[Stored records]
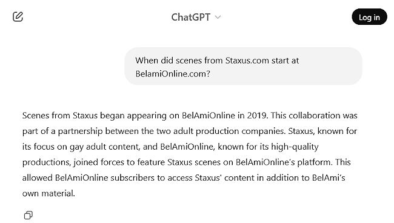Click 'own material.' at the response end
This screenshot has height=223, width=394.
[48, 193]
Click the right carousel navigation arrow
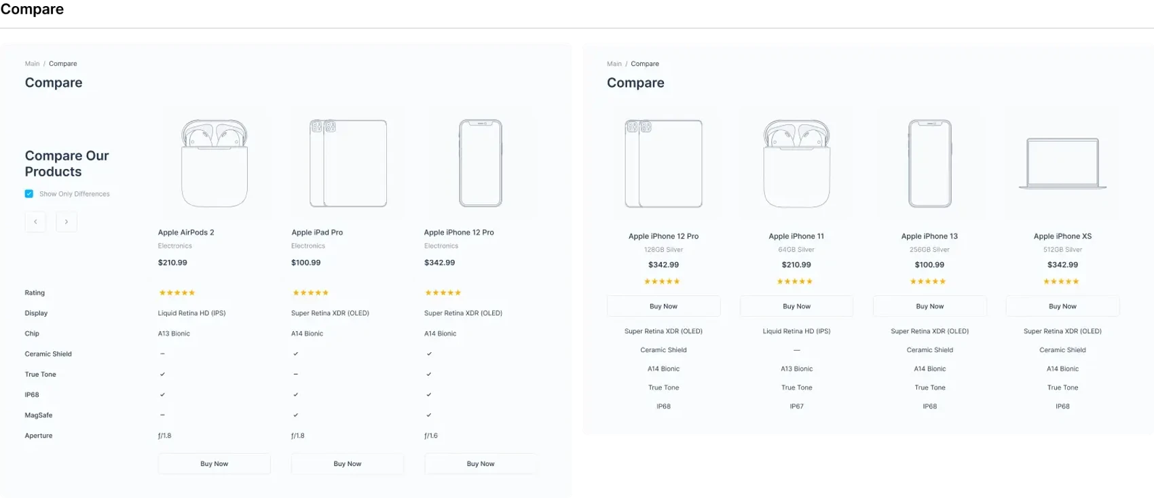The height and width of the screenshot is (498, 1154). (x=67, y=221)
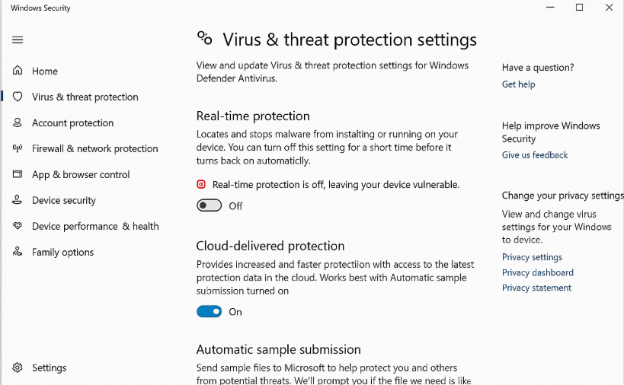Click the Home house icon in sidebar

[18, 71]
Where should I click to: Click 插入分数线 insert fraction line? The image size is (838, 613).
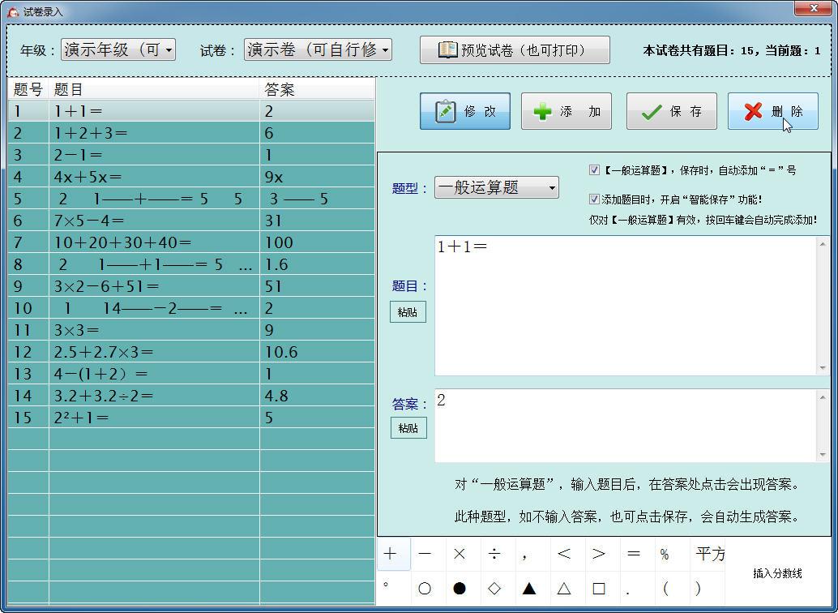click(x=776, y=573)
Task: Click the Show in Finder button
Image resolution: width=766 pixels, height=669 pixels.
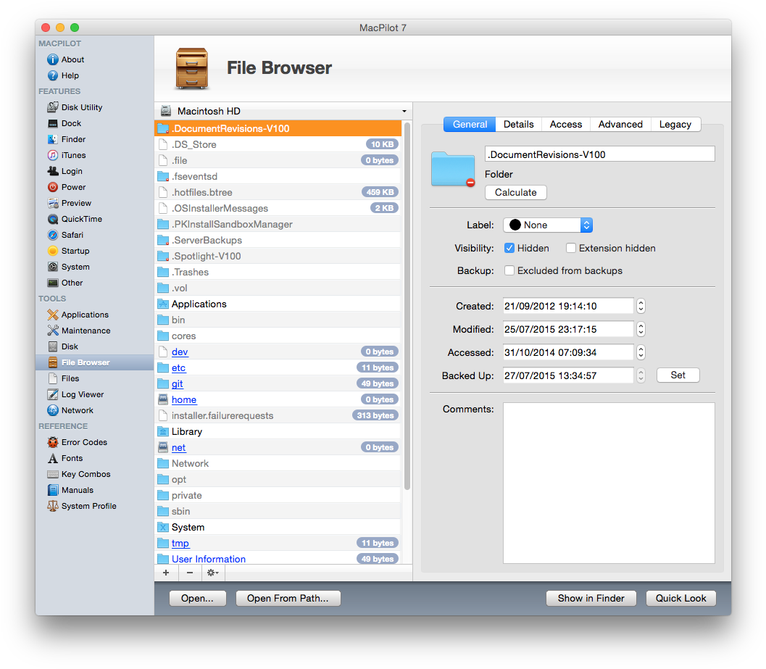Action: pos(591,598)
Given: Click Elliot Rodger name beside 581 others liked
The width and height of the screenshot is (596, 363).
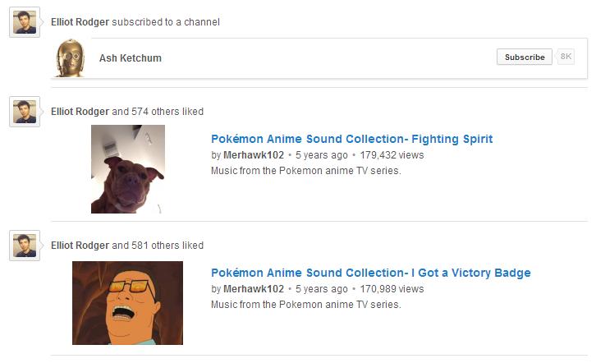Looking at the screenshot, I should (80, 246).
---
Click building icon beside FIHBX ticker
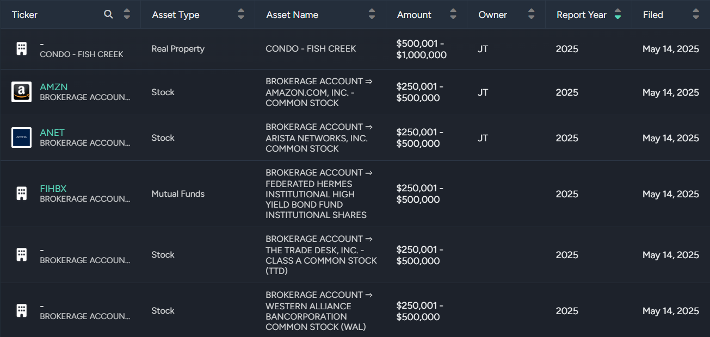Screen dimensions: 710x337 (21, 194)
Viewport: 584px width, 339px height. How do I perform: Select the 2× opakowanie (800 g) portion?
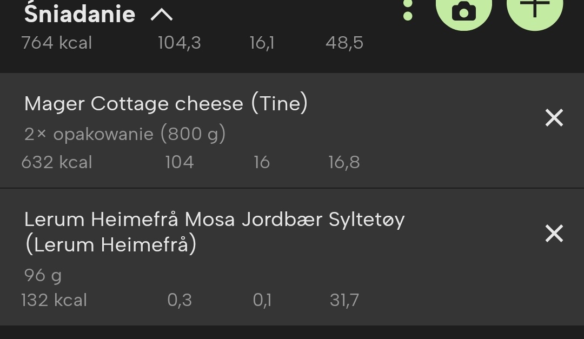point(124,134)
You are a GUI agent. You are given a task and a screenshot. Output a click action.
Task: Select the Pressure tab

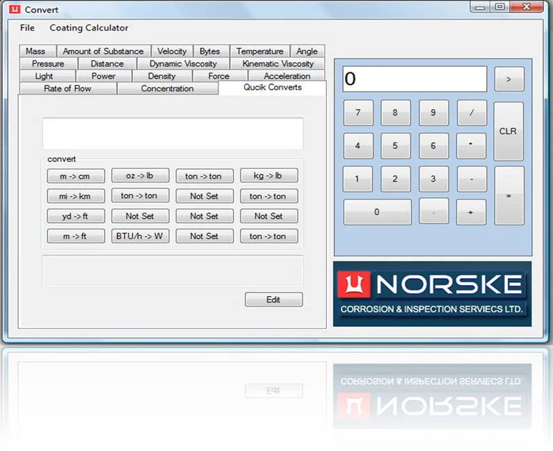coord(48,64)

### EXERCISE AIM
With the pictures removed, print only the lines starting at the line that has "Click the right carousel navigation arrow" and ending at the line that has "Given: Click Elliot", both ends included, exactly as they stand above.

### RESPONSE
Click the right carousel navigation arrow
The height and width of the screenshot is (498, 1154). (x=67, y=221)
Click the Home house icon in sidebar

[18, 71]
Where should I click to: Click 插入分数线 insert fraction line? The image size is (838, 613).
click(x=776, y=573)
Task: Click the Show in Finder button
Image resolution: width=766 pixels, height=669 pixels.
Action: pos(591,598)
Given: Click Elliot Rodger name beside 581 others liked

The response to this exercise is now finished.